GIVEN INSTRUCTION:
Please update the data below by changing "computer-use agent" to "screen navigation assistant" wherever it appears, and leave everything else unchanged.

DATASET ROWS:
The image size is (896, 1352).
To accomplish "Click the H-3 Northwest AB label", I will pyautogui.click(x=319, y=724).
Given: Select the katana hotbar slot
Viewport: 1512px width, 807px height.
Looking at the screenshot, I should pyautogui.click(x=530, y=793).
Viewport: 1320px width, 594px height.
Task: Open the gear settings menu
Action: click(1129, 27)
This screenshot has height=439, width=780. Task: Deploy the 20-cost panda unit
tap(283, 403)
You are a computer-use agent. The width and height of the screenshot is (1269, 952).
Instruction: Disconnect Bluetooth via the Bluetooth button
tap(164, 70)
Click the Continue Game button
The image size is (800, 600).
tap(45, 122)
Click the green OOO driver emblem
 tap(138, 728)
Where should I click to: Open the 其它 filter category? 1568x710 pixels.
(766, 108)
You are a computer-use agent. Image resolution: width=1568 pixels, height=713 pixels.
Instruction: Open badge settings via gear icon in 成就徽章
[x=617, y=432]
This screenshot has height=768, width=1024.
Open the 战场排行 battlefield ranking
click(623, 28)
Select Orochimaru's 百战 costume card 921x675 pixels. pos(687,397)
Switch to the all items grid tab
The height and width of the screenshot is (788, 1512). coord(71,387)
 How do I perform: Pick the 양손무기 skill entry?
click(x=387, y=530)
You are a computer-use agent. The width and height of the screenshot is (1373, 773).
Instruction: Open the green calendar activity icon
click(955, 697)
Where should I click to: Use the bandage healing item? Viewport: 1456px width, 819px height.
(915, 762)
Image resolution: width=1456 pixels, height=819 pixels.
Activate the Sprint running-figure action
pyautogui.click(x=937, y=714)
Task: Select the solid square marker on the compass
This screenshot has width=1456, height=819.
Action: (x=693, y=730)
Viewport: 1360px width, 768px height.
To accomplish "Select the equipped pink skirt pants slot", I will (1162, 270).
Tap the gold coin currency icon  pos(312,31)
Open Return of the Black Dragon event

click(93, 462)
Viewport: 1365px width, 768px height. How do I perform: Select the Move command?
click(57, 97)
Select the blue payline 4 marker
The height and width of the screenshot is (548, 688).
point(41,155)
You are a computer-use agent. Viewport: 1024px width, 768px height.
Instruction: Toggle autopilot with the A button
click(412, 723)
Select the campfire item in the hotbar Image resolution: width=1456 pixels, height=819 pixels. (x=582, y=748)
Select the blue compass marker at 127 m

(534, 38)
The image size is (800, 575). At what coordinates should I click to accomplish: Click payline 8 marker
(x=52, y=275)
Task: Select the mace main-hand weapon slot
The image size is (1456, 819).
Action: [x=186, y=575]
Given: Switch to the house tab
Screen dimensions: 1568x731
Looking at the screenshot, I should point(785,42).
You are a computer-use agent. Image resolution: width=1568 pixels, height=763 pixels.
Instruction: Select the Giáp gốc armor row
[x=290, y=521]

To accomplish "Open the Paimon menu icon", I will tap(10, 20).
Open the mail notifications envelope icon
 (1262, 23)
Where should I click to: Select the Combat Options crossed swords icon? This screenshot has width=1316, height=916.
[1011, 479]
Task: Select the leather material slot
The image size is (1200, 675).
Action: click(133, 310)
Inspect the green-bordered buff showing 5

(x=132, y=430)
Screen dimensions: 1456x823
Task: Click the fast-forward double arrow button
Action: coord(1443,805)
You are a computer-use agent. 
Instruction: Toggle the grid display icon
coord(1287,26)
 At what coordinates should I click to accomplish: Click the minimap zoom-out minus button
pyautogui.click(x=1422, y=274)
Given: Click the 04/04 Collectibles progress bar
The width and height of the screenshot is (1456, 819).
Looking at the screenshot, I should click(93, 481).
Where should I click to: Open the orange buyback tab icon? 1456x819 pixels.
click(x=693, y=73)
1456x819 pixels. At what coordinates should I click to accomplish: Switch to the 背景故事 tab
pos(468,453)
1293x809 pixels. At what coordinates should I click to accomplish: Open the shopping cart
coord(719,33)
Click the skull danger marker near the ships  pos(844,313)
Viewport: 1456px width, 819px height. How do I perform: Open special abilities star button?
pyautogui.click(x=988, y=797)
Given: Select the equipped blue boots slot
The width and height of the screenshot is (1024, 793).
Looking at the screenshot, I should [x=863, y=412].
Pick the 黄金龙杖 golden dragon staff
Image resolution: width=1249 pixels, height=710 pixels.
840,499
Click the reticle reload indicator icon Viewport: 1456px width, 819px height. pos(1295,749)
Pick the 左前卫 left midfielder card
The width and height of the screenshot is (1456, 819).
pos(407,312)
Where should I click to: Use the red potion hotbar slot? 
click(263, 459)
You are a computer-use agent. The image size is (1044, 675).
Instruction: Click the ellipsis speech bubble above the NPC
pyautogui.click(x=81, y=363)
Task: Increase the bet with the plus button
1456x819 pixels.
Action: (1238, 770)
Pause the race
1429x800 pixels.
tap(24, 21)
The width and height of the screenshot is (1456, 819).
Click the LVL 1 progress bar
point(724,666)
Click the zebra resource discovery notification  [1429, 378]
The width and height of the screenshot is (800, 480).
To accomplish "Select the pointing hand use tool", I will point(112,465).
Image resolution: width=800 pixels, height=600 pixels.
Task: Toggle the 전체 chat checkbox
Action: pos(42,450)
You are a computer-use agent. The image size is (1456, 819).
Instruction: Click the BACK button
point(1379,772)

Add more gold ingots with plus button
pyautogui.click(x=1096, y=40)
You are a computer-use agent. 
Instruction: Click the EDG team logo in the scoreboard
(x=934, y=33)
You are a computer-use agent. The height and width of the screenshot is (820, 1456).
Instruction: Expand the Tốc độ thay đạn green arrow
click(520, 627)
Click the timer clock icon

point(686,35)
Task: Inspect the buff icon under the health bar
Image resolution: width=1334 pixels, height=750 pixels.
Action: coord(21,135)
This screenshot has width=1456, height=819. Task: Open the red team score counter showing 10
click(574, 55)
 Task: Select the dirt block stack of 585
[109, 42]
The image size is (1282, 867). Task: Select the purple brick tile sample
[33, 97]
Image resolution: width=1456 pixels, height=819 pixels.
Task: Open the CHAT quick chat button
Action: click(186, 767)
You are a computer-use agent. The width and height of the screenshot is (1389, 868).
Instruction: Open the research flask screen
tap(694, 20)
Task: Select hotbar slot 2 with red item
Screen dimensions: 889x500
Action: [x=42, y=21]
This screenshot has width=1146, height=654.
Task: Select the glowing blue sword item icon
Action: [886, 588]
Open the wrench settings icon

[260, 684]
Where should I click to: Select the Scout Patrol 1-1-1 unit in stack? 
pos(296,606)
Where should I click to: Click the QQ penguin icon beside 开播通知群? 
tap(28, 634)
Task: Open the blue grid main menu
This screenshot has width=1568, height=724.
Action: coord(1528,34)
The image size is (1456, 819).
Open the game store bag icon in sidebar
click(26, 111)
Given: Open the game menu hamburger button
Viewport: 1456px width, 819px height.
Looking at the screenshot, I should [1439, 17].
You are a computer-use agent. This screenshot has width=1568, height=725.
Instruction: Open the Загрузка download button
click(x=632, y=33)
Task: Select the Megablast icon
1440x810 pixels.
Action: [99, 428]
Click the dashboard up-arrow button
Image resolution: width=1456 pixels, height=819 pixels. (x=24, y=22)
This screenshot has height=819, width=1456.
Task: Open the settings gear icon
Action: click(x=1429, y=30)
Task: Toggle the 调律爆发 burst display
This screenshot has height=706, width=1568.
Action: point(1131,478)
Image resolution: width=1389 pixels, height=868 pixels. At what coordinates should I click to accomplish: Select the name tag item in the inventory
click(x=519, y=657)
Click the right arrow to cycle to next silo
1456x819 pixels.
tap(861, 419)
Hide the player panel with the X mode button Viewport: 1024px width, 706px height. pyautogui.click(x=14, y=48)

ANSWER BELOW:
The image size is (896, 1352).
To accomplish "Click the H-3 Northwest AB label", I will pyautogui.click(x=319, y=724).
Given: Select the katana hotbar slot
Viewport: 1512px width, 807px height.
Looking at the screenshot, I should pyautogui.click(x=530, y=793).
Viewport: 1320px width, 594px height.
Task: Open the gear settings menu
Action: click(1129, 27)
This screenshot has height=439, width=780. Task: Deploy the 20-cost panda unit
tap(283, 403)
You are a screen navigation assistant. The width and height of the screenshot is (1269, 952).
Instruction: Disconnect Bluetooth via the Bluetooth button
tap(164, 70)
Click the Continue Game button
The image size is (800, 600).
tap(45, 122)
Click the green OOO driver emblem
 tap(138, 728)
Where should I click to: Open the 其它 filter category? 1568x710 pixels.
(766, 108)
You are a screen navigation assistant. Image resolution: width=1568 pixels, height=713 pixels.
Instruction: Open badge settings via gear icon in 成就徽章
[x=617, y=432]
This screenshot has height=768, width=1024.
Open the 战场排行 battlefield ranking
click(623, 28)
Select Orochimaru's 百战 costume card 921x675 pixels. pos(687,397)
Switch to the all items grid tab
The height and width of the screenshot is (788, 1512). coord(71,387)
 How do I perform: Pick the 양손무기 skill entry?
click(x=387, y=530)
You are a screen navigation assistant. The width and height of the screenshot is (1373, 773).
Instruction: Open the green calendar activity icon
click(955, 697)
Where should I click to: Use the bandage healing item? Viewport: 1456px width, 819px height.
(915, 762)
Image resolution: width=1456 pixels, height=819 pixels.
Activate the Sprint running-figure action
pyautogui.click(x=937, y=714)
Task: Select the solid square marker on the compass
This screenshot has width=1456, height=819.
Action: (x=693, y=730)
Viewport: 1360px width, 768px height.
To accomplish "Select the equipped pink skirt pants slot", I will (1162, 270).
Tap the gold coin currency icon  pos(312,31)
Open Return of the Black Dragon event

click(93, 462)
Viewport: 1365px width, 768px height. How do I perform: Select the Move command?
click(57, 97)
Select the blue payline 4 marker
The height and width of the screenshot is (548, 688).
point(41,155)
You are a screen navigation assistant. Viewport: 1024px width, 768px height.
Instruction: Toggle autopilot with the A button
click(412, 723)
Select the campfire item in the hotbar Image resolution: width=1456 pixels, height=819 pixels. (x=582, y=748)
Select the blue compass marker at 127 m

(534, 38)
The image size is (800, 575). At what coordinates should I click to accomplish: Click payline 8 marker
(x=52, y=275)
Task: Select the mace main-hand weapon slot
The image size is (1456, 819).
Action: [x=186, y=575]
Given: Switch to the house tab
Screen dimensions: 1568x731
Looking at the screenshot, I should point(785,42).
You are a screen navigation assistant. Image resolution: width=1568 pixels, height=763 pixels.
Instruction: Select the Giáp gốc armor row
[x=290, y=521]

To accomplish "Open the Paimon menu icon", I will tap(10, 20).
Open the mail notifications envelope icon
 (1262, 23)
Where should I click to: Select the Combat Options crossed swords icon? This screenshot has width=1316, height=916.
[1011, 479]
Task: Select the leather material slot
The image size is (1200, 675).
Action: click(133, 310)
Inspect the green-bordered buff showing 5

(x=132, y=430)
Screen dimensions: 1456x823
Task: Click the fast-forward double arrow button
Action: coord(1443,805)
You are a screen navigation assistant. 
Instruction: Toggle the grid display icon
coord(1287,26)
 At what coordinates should I click to accomplish: Click the minimap zoom-out minus button
pyautogui.click(x=1422, y=274)
Given: Click the 04/04 Collectibles progress bar
The width and height of the screenshot is (1456, 819).
Looking at the screenshot, I should click(93, 481).
Where should I click to: Open the orange buyback tab icon? 1456x819 pixels.
click(x=693, y=73)
1456x819 pixels. At what coordinates should I click to accomplish: Switch to the 背景故事 tab
pos(468,453)
1293x809 pixels. At what coordinates should I click to accomplish: Open the shopping cart
coord(719,33)
Click the skull danger marker near the ships  pos(844,313)
Viewport: 1456px width, 819px height. How do I perform: Open special abilities star button?
pyautogui.click(x=988, y=797)
Given: Select the equipped blue boots slot
The width and height of the screenshot is (1024, 793).
Looking at the screenshot, I should [x=863, y=412].
Pick the 黄金龙杖 golden dragon staff
Image resolution: width=1249 pixels, height=710 pixels.
840,499
Click the reticle reload indicator icon Viewport: 1456px width, 819px height. pos(1295,749)
Pick the 左前卫 left midfielder card
The width and height of the screenshot is (1456, 819).
pos(407,312)
Where should I click to: Use the red potion hotbar slot? 
click(263, 459)
You are a screen navigation assistant. The image size is (1044, 675).
Instruction: Click the ellipsis speech bubble above the NPC
pyautogui.click(x=81, y=363)
Task: Increase the bet with the plus button
1456x819 pixels.
Action: (1238, 770)
Pause the race
1429x800 pixels.
tap(24, 21)
The width and height of the screenshot is (1456, 819).
Click the LVL 1 progress bar
point(724,666)
Click the zebra resource discovery notification  [1429, 378]
The width and height of the screenshot is (800, 480).
To accomplish "Select the pointing hand use tool", I will point(112,465).
Image resolution: width=800 pixels, height=600 pixels.
Task: Toggle the 전체 chat checkbox
Action: pos(42,450)
You are a screen navigation assistant. The image size is (1456, 819).
Instruction: Click the BACK button
point(1379,772)

Add more gold ingots with plus button
pyautogui.click(x=1096, y=40)
You are a screen navigation assistant. 
Instruction: Click the EDG team logo in the scoreboard
(x=934, y=33)
You are a screen navigation assistant. The height and width of the screenshot is (820, 1456).
Instruction: Expand the Tốc độ thay đạn green arrow
click(520, 627)
Click the timer clock icon

point(686,35)
Task: Inspect the buff icon under the health bar
Image resolution: width=1334 pixels, height=750 pixels.
Action: coord(21,135)
This screenshot has width=1456, height=819. Task: Open the red team score counter showing 10
click(574, 55)
 Task: Select the dirt block stack of 585
[109, 42]
The image size is (1282, 867). Task: Select the purple brick tile sample
[33, 97]
Image resolution: width=1456 pixels, height=819 pixels.
Task: Open the CHAT quick chat button
Action: click(186, 767)
You are a screen navigation assistant. The width and height of the screenshot is (1389, 868).
Instruction: Open the research flask screen
tap(694, 20)
Task: Select hotbar slot 2 with red item
Screen dimensions: 889x500
Action: [x=42, y=21]
This screenshot has width=1146, height=654.
Task: Select the glowing blue sword item icon
Action: [886, 588]
Open the wrench settings icon

[260, 684]
Where should I click to: Select the Scout Patrol 1-1-1 unit in stack? 
pos(296,606)
Where should I click to: Click the QQ penguin icon beside 开播通知群? 
tap(28, 634)
Task: Open the blue grid main menu
This screenshot has width=1568, height=724.
Action: coord(1528,34)
The image size is (1456, 819).
Open the game store bag icon in sidebar
click(26, 111)
Given: Open the game menu hamburger button
Viewport: 1456px width, 819px height.
Looking at the screenshot, I should [1439, 17].
You are a screen navigation assistant. This screenshot has width=1568, height=725.
Instruction: Open the Загрузка download button
click(x=632, y=33)
Task: Select the Megablast icon
1440x810 pixels.
Action: [99, 428]
Click the dashboard up-arrow button
Image resolution: width=1456 pixels, height=819 pixels. (x=24, y=22)
This screenshot has height=819, width=1456.
Task: Open the settings gear icon
Action: click(x=1429, y=30)
Task: Toggle the 调律爆发 burst display
This screenshot has height=706, width=1568.
Action: point(1131,478)
Image resolution: width=1389 pixels, height=868 pixels. At what coordinates should I click to accomplish: Select the name tag item in the inventory
click(x=519, y=657)
Click the right arrow to cycle to next silo
1456x819 pixels.
tap(861, 419)
Hide the player panel with the X mode button Viewport: 1024px width, 706px height. pyautogui.click(x=14, y=48)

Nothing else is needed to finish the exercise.